** Saved entries **
Content starts

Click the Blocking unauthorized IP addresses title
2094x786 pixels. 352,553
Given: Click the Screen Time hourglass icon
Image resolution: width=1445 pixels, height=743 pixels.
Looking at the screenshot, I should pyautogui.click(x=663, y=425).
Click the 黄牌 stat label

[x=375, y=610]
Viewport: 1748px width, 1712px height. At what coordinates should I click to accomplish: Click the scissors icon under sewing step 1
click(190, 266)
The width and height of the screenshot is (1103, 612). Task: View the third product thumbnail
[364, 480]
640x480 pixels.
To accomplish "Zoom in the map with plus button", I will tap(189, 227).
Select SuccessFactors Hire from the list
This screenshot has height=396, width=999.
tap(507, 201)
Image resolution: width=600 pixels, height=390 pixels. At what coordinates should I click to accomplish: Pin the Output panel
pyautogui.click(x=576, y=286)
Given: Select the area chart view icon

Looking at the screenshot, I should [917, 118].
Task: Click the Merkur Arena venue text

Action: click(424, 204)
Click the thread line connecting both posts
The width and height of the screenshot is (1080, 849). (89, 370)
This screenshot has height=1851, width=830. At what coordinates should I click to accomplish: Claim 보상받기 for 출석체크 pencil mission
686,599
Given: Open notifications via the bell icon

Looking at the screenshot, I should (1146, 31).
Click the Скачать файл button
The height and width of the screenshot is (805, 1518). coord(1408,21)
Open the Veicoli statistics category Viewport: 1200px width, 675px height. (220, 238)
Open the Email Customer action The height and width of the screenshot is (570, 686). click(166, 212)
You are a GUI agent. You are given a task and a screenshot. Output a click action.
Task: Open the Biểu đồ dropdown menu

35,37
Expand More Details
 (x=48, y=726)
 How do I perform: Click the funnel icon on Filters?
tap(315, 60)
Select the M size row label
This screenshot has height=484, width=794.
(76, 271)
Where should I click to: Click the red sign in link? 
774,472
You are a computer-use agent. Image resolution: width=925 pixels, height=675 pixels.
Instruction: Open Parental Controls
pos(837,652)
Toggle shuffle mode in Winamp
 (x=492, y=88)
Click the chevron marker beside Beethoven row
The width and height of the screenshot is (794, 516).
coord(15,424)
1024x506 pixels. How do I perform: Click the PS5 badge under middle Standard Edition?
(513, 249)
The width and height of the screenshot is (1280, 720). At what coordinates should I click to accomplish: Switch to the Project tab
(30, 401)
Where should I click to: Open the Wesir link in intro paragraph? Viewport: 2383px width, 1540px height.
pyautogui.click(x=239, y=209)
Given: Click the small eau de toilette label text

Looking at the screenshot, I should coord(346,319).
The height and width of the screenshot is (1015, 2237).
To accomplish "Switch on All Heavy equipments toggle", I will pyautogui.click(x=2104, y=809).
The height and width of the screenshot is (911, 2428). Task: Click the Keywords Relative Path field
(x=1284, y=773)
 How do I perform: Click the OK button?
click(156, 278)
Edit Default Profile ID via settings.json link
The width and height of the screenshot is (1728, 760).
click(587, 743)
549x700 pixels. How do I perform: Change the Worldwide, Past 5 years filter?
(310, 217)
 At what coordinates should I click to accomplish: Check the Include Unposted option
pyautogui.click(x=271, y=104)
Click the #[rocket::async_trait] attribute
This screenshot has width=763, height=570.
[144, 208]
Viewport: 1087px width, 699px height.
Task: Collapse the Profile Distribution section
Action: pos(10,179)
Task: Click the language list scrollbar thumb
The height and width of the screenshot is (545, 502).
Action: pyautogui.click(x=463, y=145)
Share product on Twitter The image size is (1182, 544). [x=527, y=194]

Content ends

** BRIEF **
The records above, in their entirety, need to be set down again exactly.

** OUTPUT FOR THIS TASK **
Click the Blocking unauthorized IP addresses title
2094x786 pixels. 352,553
Given: Click the Screen Time hourglass icon
Image resolution: width=1445 pixels, height=743 pixels.
Looking at the screenshot, I should pyautogui.click(x=663, y=425).
Click the 黄牌 stat label

[x=375, y=610]
Viewport: 1748px width, 1712px height. At what coordinates should I click to accomplish: Click the scissors icon under sewing step 1
click(190, 266)
The width and height of the screenshot is (1103, 612). Task: View the third product thumbnail
[364, 480]
640x480 pixels.
To accomplish "Zoom in the map with plus button", I will tap(189, 227).
Select SuccessFactors Hire from the list
This screenshot has height=396, width=999.
tap(507, 201)
Image resolution: width=600 pixels, height=390 pixels. At what coordinates should I click to accomplish: Pin the Output panel
pyautogui.click(x=576, y=286)
Given: Select the area chart view icon

Looking at the screenshot, I should [917, 118].
Task: Click the Merkur Arena venue text

Action: click(424, 204)
Click the thread line connecting both posts
The width and height of the screenshot is (1080, 849). (89, 370)
This screenshot has height=1851, width=830. At what coordinates should I click to accomplish: Claim 보상받기 for 출석체크 pencil mission
686,599
Given: Open notifications via the bell icon

Looking at the screenshot, I should (1146, 31).
Click the Скачать файл button
The height and width of the screenshot is (805, 1518). coord(1408,21)
Open the Veicoli statistics category Viewport: 1200px width, 675px height. (220, 238)
Open the Email Customer action The height and width of the screenshot is (570, 686). click(166, 212)
You are a GUI agent. You are given a task and a screenshot. Output a click action.
Task: Open the Biểu đồ dropdown menu

35,37
Expand More Details
 (x=48, y=726)
 How do I perform: Click the funnel icon on Filters?
tap(315, 60)
Select the M size row label
This screenshot has height=484, width=794.
(76, 271)
Where should I click to: Click the red sign in link? 
774,472
You are a computer-use agent. Image resolution: width=925 pixels, height=675 pixels.
Instruction: Open Parental Controls
pos(837,652)
Toggle shuffle mode in Winamp
 (x=492, y=88)
Click the chevron marker beside Beethoven row
The width and height of the screenshot is (794, 516).
coord(15,424)
1024x506 pixels. How do I perform: Click the PS5 badge under middle Standard Edition?
(513, 249)
The width and height of the screenshot is (1280, 720). At what coordinates should I click to accomplish: Switch to the Project tab
(30, 401)
Where should I click to: Open the Wesir link in intro paragraph? Viewport: 2383px width, 1540px height.
pyautogui.click(x=239, y=209)
Given: Click the small eau de toilette label text

Looking at the screenshot, I should coord(346,319).
The height and width of the screenshot is (1015, 2237).
To accomplish "Switch on All Heavy equipments toggle", I will pyautogui.click(x=2104, y=809).
The height and width of the screenshot is (911, 2428). Task: Click the Keywords Relative Path field
(x=1284, y=773)
 How do I perform: Click the OK button?
click(156, 278)
Edit Default Profile ID via settings.json link
The width and height of the screenshot is (1728, 760).
click(587, 743)
549x700 pixels. How do I perform: Change the Worldwide, Past 5 years filter?
(310, 217)
 At what coordinates should I click to accomplish: Check the Include Unposted option
pyautogui.click(x=271, y=104)
Click the #[rocket::async_trait] attribute
This screenshot has width=763, height=570.
[144, 208]
Viewport: 1087px width, 699px height.
Task: Collapse the Profile Distribution section
Action: pos(10,179)
Task: Click the language list scrollbar thumb
The height and width of the screenshot is (545, 502).
Action: pyautogui.click(x=463, y=145)
Share product on Twitter The image size is (1182, 544). [x=527, y=194]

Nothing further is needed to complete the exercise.